PARIS — French summer festivals can run the gamut from the quirky to the hokey to the plain bizarre. But more than just an excuse for making merry, the widely supported events can also be an exercise in cultural democracy.
In southwestern France, there’s the annual pig festival in Trie-sur-Baise in the Hautes-Pyrenees region whose motto, “we hear it, we see it, we eat it,” sums up the event, which includes both a pig squealing contest and feasting on intestine specialties like black pudding.
A six-day country-western hoedown that attracts more than 150,000 people annually to the town of Mirande features Harley Davidson enthusiasts, cowboy hat fashion and line dancing.
A liar’s festival in the Gascon region celebrates fanciful story telling and a contestant’s ability to pull one over on listeners. An 18th-century Liar’s Academy crowns and inducts the winner into its boasting ranks.

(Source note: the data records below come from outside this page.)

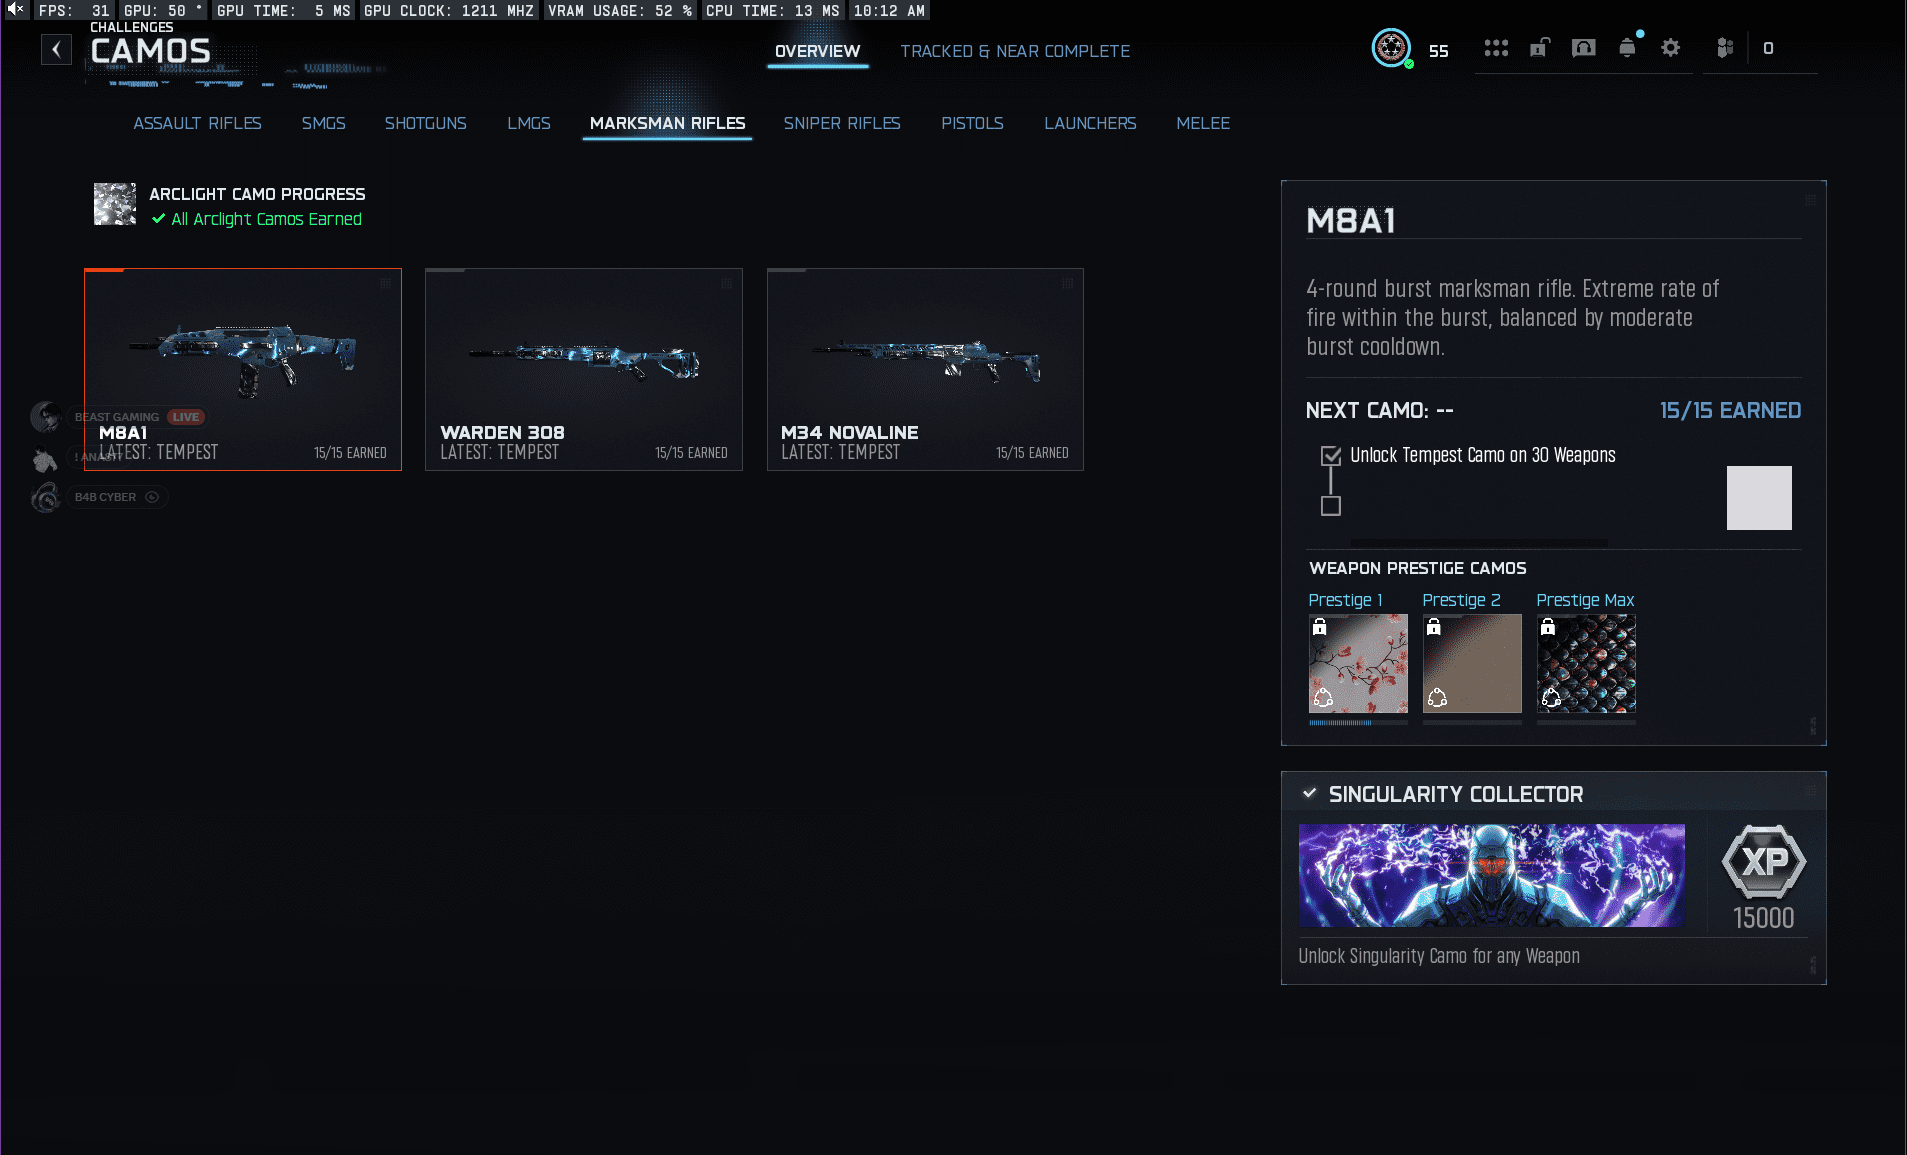This screenshot has height=1155, width=1907.
Task: Go back using the left arrow button
Action: click(56, 49)
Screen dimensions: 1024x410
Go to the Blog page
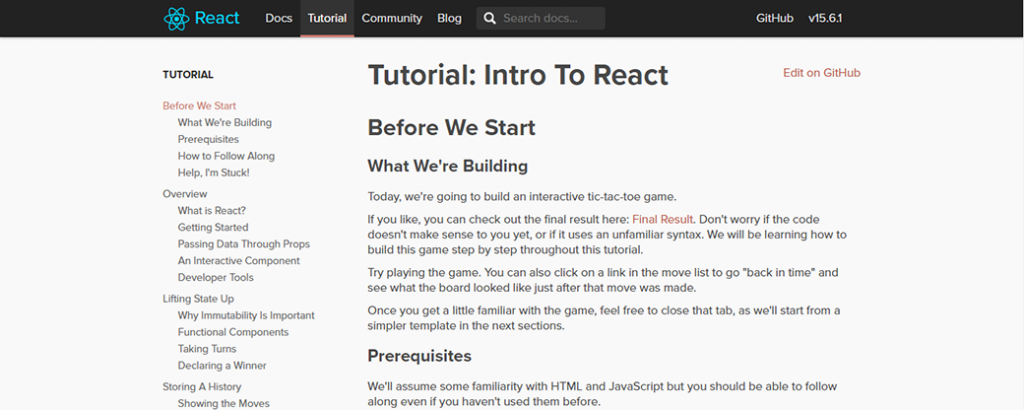pos(449,18)
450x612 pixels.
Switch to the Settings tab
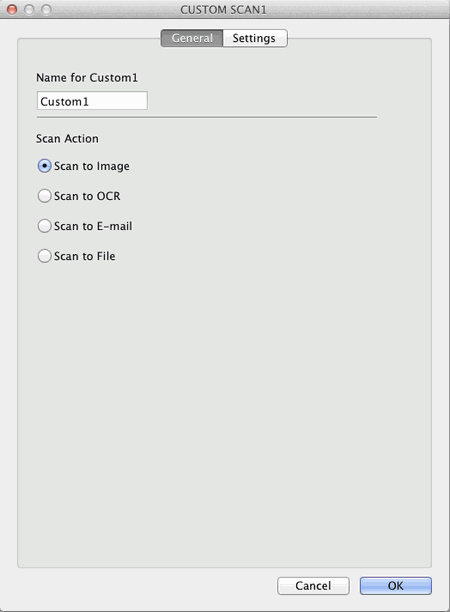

To the east, in the commune of Digoin, there’s the escargot fete, where more than 100,000 snails are cooked and served over the course of three days. In the north, the largest flea market in Europe, held in Lille, attracts about 2 million visitors and more than 100,000 vendors. A main attraction of this two-day street festival is a contest among restaurants to see which can collect the most empty mussel shells. Customers eat the fleshy insides and the black-shelled discards are hoisted onto piles at the entrances of the restaurants.
Even simpler, more subdued summer fare, like the nearly 20-year-old open-air cinema festival in Paris, has something in common with these and a host of other events around Paris and beyond: generous support, whether at the local, regional or national level.
An estimated 80 percent of the 300,000 euro budget required for putting on Cinema en Plein Air comes from the Ministry of Culture and Communication, said Bertrand Nogent, a spokesman for Parc de la Villette, the venue, which provides the remaining 20 percent. The ministry, whose mandate includes promoting French heritage through the country’s museums and monuments as well as the arts, whether visual, or theatrical, musical, or cinematic, has an annual budget of 2.8 billion euros. The cost to the public of attending the month-long festival: zero
“We very much want this to be free,” said Nogent, referring to the festival. “It’s a guarantee for cultural democracy.”